The flower is also a reflection of heaven and a personal outpouring. “What do you do in situations where you have nothing else? You look for beauty and poetry, and you help yourself endure it. For us, the beauty was in the scraps and the discards,” she says. For this exhibition, he also adapted the words of 18th century Urdu poet Mir Taqi Mir to find beauty and hope even amidst violence and destruction. “We also read that he was known as the Romancer of Delhi and that meant even more for our first show in the capital,” says Ritu.

water hyacinth

Water hyacinth Photo Credit: Special Arrangement

The garden of his Symbolism develops in four parts, in which the sculptural utopia is divided into the inner garden of the self, the physical garden of the world, the plural, the ideal of the human future, the utopian garden, and the garden of poetry. At Gul Baghi, a vault bursts with flowers in full bloom, an act of resistance that suggests love and beauty against plunder. A damaged Jamawar shawl becomes the canvas for Tears Fade, which features discarded jewellery, mirror fragments, ceramic eyes and metal joints that act as tears – tears that were shed for the lost gardens. In the Resting Place an abandoned lawn mower turns into a gun – a reminder that just as Babar’s homesickness gave rise to the charbagh, so too, the plowing of lawns through gardens and parterres served as a form of nostalgia for the British. “Lawns are sterile and seasonless. It’s a monoculture that doesn’t support anything. In a way, it’s beauty at gunpoint. The obsession with lawns continues and if you have a piece of land outside your house, you won’t think of planting trees or flowers, but you will think of a lawn. Flowers have disappeared,” she says.

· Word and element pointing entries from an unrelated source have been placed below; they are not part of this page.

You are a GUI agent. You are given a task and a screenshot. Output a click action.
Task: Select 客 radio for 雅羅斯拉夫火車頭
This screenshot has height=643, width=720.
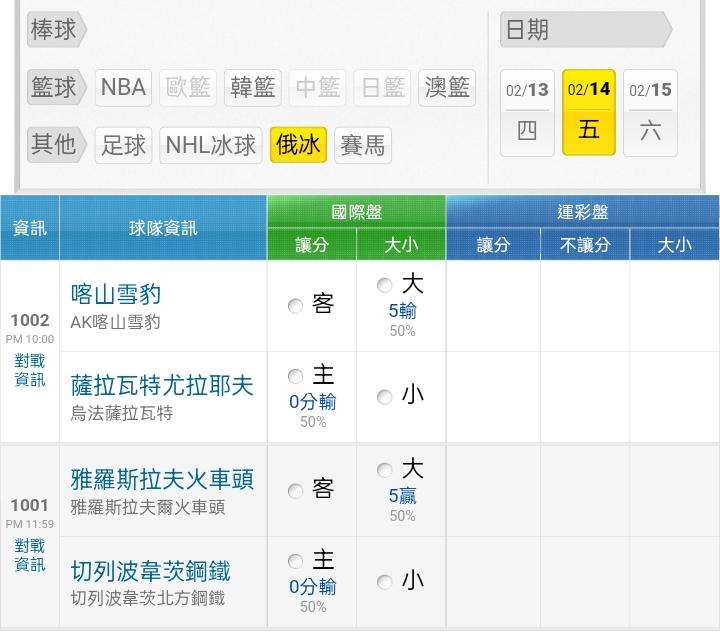[295, 491]
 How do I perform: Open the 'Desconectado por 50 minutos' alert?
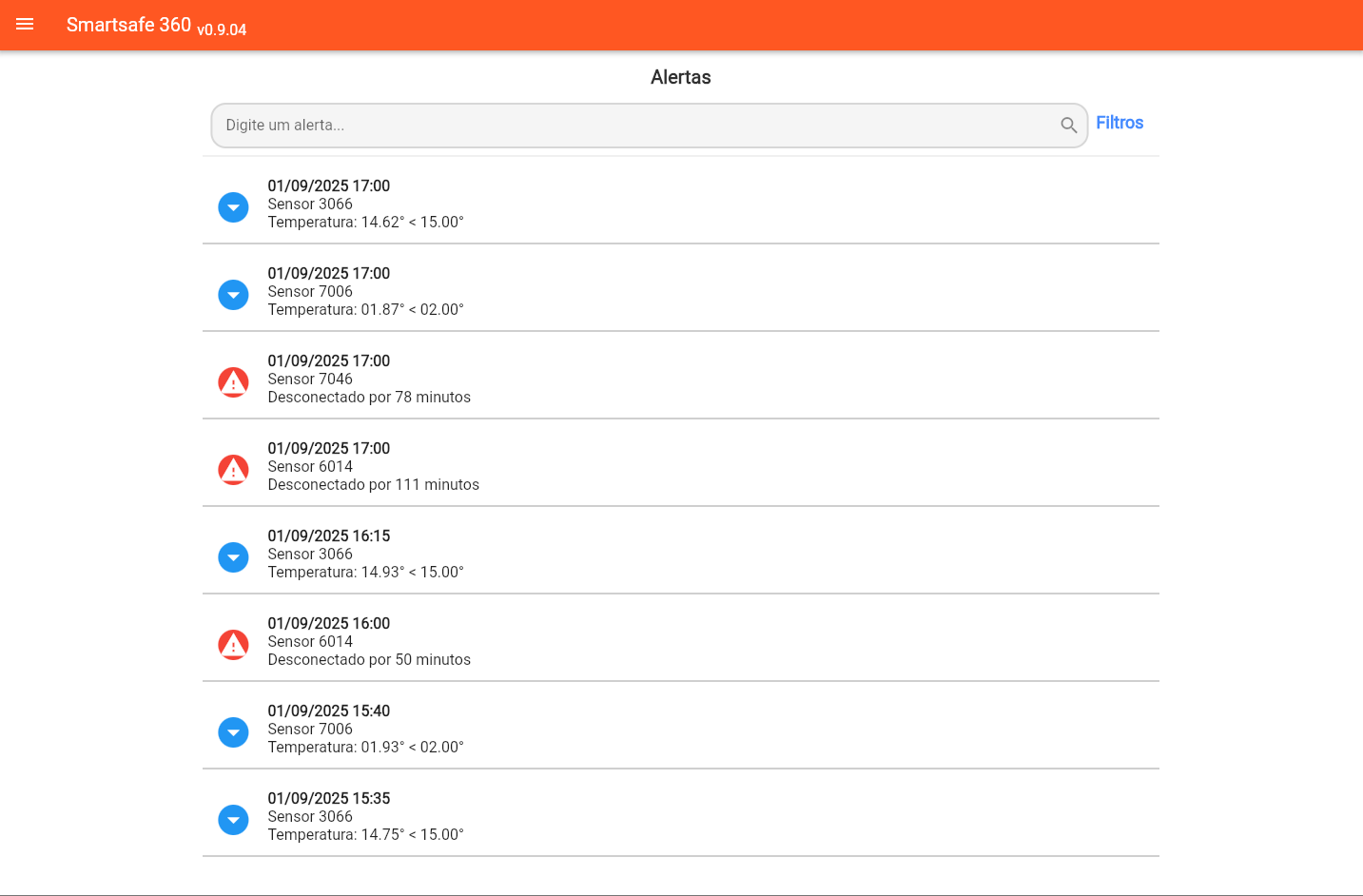click(369, 659)
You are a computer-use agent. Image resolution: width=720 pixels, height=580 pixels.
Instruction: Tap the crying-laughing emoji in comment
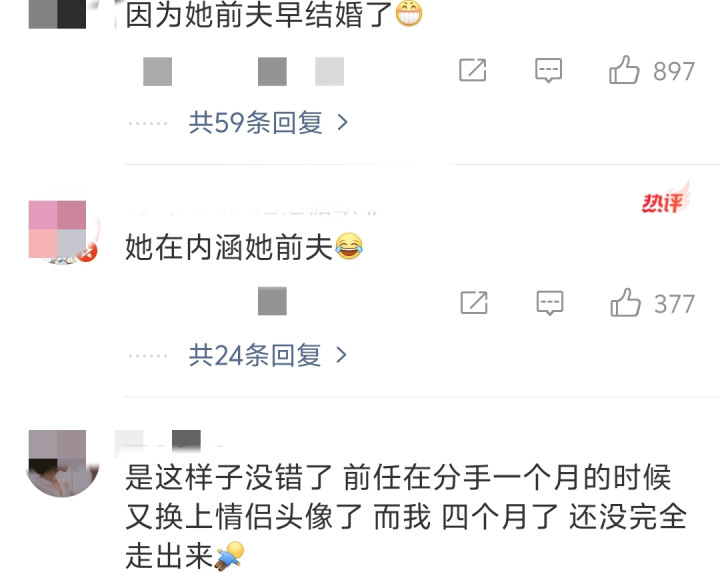coord(349,247)
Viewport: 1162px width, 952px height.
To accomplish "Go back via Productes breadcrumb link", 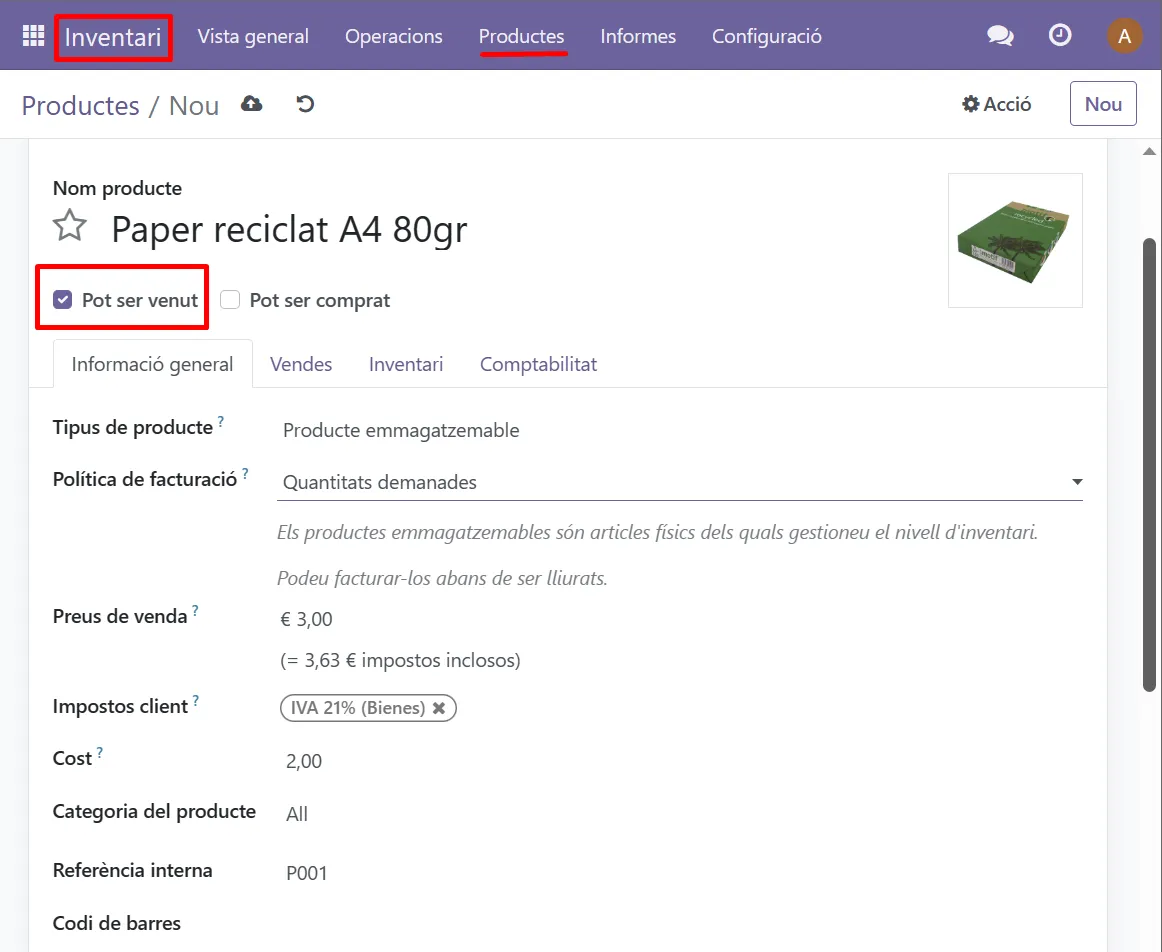I will coord(80,105).
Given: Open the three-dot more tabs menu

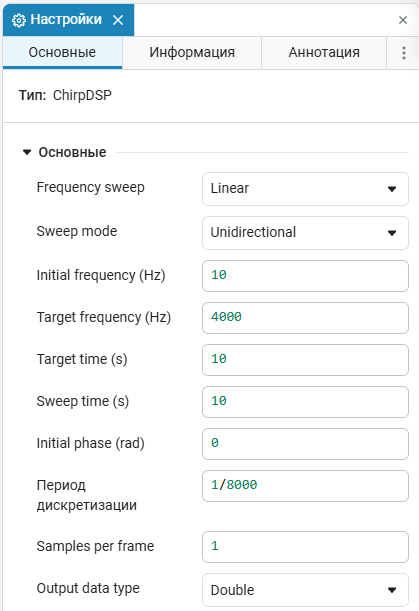Looking at the screenshot, I should pyautogui.click(x=404, y=53).
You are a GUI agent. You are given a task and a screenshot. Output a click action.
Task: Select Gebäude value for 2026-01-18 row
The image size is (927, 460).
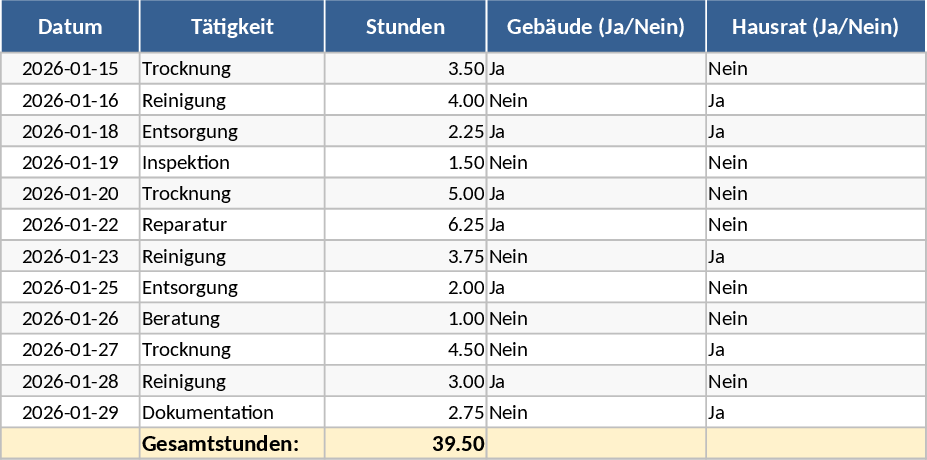tap(596, 132)
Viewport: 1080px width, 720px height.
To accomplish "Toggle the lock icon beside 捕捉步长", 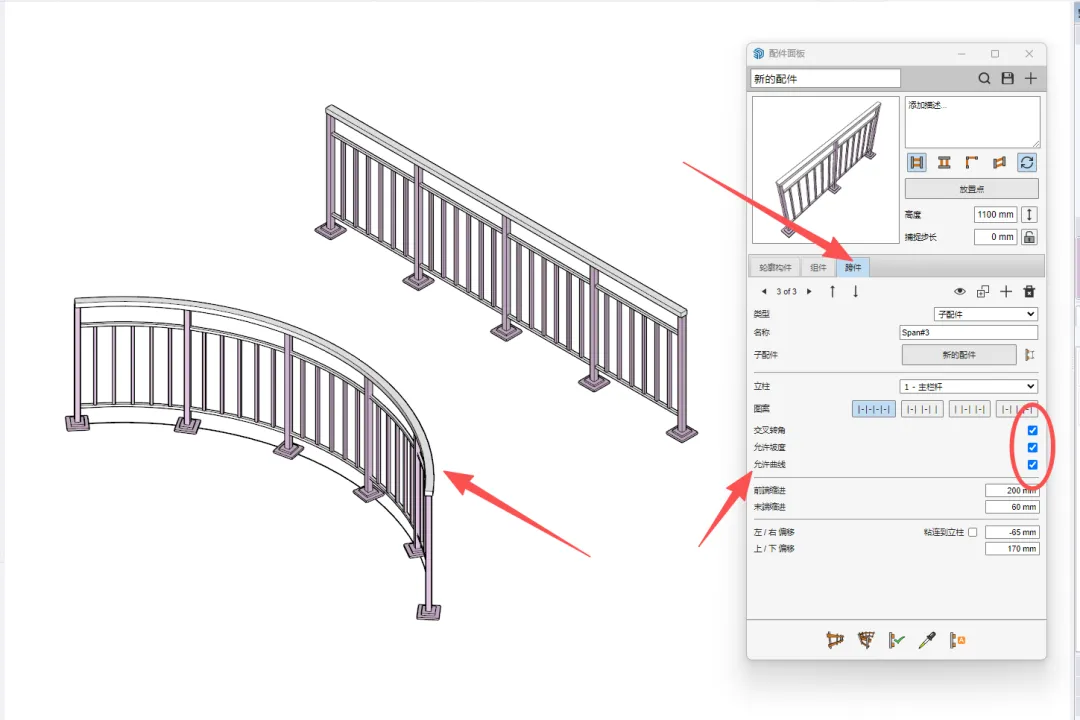I will 1029,237.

The Eternal Garden, inspired by Humayun’s Tomb, is a multi-layered, multi-textured 33-piece complex similar in layout to the Delhi garden and a spectacular example of the early charbaghs of India. Between X-rays – as an analogy for looking deep within – Brigitte’s poppy prints, old shaving blades, discarded clock parts, iron rods and glass beads, the materials created a work that, according to the gallery’s note, “reflects continuity through rupture: the garden as a structure that absorbs violence. Rather than an idyllic space outside of history, the Eternal Garden is here understood as history itself – wounded, Changed yet continually productive.” “The fact that it is a 16th-century monument and the gardens are still enjoyed today proves the durability of the gardens and its ideologies,” says Ritu.

flower arrow

Flowerspeak | Photo Credit: Special Arrangement

Another main attraction are the four altars – word, breath, rhythm and song. Constructed from broken chairs as symbols of rising above inequality, they create space to reflect, breathe, declutter, and surrender. Perhaps the most introspective of all the pieces is Flowerspeak, which is created as a language of flowers where each flower represents a specific alphabet. Correlate the letters and flowers with Meir’s verses written on the walls, and you will be able to decode the script for a time when gardens and free speech find themselves at odds.

Gul will be at Method, Delhi till 30th November.